The fact that these vaccines were not included in the official immunization schedule might suggest the possibility of significant underreporting of vaccination, and differences between rotavirus vaccinees and non-vaccinees with respect to risk factors for natural disease. For these reasons, we chose a comparison cohort that included only children registered as having received another vaccine not included in the official immunization schedule, which should have minimized differences in the likelihood of vaccination registration and in socioeconomic conditions (a proxy for risk factors for disease and hospitalization). Despite using pneumococcal conjugate vaccinees as the comparison cohort, some residual socio-economical differences between groups could have remained because this vaccine is provided free of charge to a small group of children at high risk for complications of pneumococcal infection. The slight differences found between rotavirus and non-rotavirus vaccinees for having received at least one vaccine in a private center, and for having health coverage at the time of data extraction, could reflect in part the presence of this small group. Nevertheless, the differences found in VE between unadjusted and adjusted analyses were minimal, which suggests that the effect of confounding by socio-economical conditions, if any, was small. Also, since rotavirus and PCV are not included in the official immunization schedule, and are, therefore, administered mostly in private practices, our estimates could not be generalized to the overall Valencia population. Nonetheless, although the benefits of vaccination may be more important in higher risk groups, there is no biological reason to believe that the effectiveness of rotavirus vaccines within the same geographic region should differ by socio-economic conditions.

VE estimates were also high for partially vaccinated children. These findings were similar to other observational studies examining RV5 [28,33] and higher than those studying RV1 [34]. Because the vaccine is not funded by the public health system, there is a possibility of underreporting of rotavirus vaccination by providers. Nonetheless, according to a recent study, among all rotavirus vaccine doses distributed in Valencia during 2009–2012, most (86%) were registered in SIV as administered in children aged <1 year [35]. However, we cannot rule-out the possibility that some doses could have been missed or administered in private vaccination centers not using SIV, or outside the health care setting.

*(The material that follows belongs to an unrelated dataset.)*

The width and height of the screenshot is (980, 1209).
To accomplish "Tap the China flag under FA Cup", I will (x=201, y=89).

Another limitation might be due to the lack of systematic stool analyses among hospitalized children with acute gastroenteritis. Nonetheless, no differences in the proportions of laboratory tests performed were observed between the two cohorts. Moreover, as indicated earlier, the PPV of a hospital discharge diagnosis of rotavirus was high [31].

Conclusions

In summary, RV1 and RV5 were over 85% effective in preventing rotavirus hospitalizations among young children living the Valencia Region, Spain, during the study period. The high effectiveness shown should contribute to decisions regarding the inclusion of rotavirus vaccines in the official immunization schedule in Spain. Additional information on rotavirus vaccine safety, duration of protection, and benefit-risk assessments in our setting will also be needed to inform such deliberations. This study also shows that Valencia’s databases could be used for the assessment of the effectiveness of vaccines not included in the official schedule.